DAP MP Tony Pua has questioned the rationale behind the award of a huge part of the high-speed 4G, or Long Term Evolution (LTE) broadband spectrum, by the Malaysian Communications and Multimedia Commission (MCMC) to Syed Mokhtar’s Puncak Semangat Sdn Bhd.
The company was allocated 40 MHz of the band, while seven other companies were allocated only 20 MHz each.
“It appears that in Malaysia, our regulators are more interested in enhancing the profits of our telecommunication companies, and even then favouring certain connected parties despite their lack of track record,” the DAP national publicity secretary said in a press statement.
Pua also pointed out that the government had lost a source of revenue by not setting an auction requirement for the award, as practised in most developed countries.
The Petaling Jaya Utara MP had given the example of United Kingdom, where its independent telecommunication regulator, the Office of Communications, had set a reserve auction price of £1.3 billion (RM6.5 billion), and is expected to raise between £3 billion to £4 billion from the bid.
In 2010, German had raised €7.5 million (RM30 million) from auctioning two blocks in the 800 MHz band.

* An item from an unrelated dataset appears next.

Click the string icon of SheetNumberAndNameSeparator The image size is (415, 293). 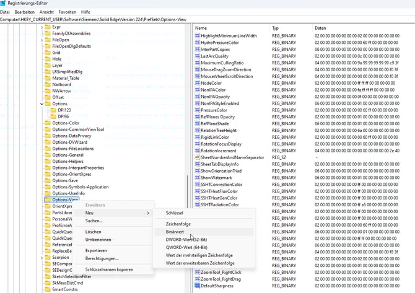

In 2008, Sweden had auctioned nine 4G licences in the 2.6 GHz band with a minimum requirement of 50 million Swedish kronas (RM24 million), but had received bids up to US$314 million (RM975 million).
According to Pua, Thailand had just concluded its own 3G auction and had raised US$1.4 billion despite a more depressed market environment and alleged collusion to lower the auction price.
On Thursday, the MCMC had awarded eight companies with the 4G-LTE spectrum band, which also included Maxis Broadband Sdn Bhd, Celcom Axiata Bhd, Digi Telecommunications Sdn Bhd, U Mobile Sdn Bhd, REDtone Marketing Sdn Bhd, YTL Communications Sdn Bhd and Packet One Networks (M) Sdn Bhd.
Nine companies had initially entered the bid, with the ninth company being AsiaSpace Sdn Bhd, a minor player in the industry.
The 4G-LTE is a next generation technology which promises mobile broadband speed up to 300 Mbps, and would allow providers to offer high-definition video streaming and better connectivity.
Business daily The Edge had reported last month that Puncak Semangat was planning to share its band with Celcom, which would grant the two companies an advantage.
Meanwhile, Maxis and U Mobile had already agreed to share Maxis’ 3G radio access network in October.
These sharing agreements, which are expected by MCMC, would mean companies can use larger bandwidths and incur lower rollout cost.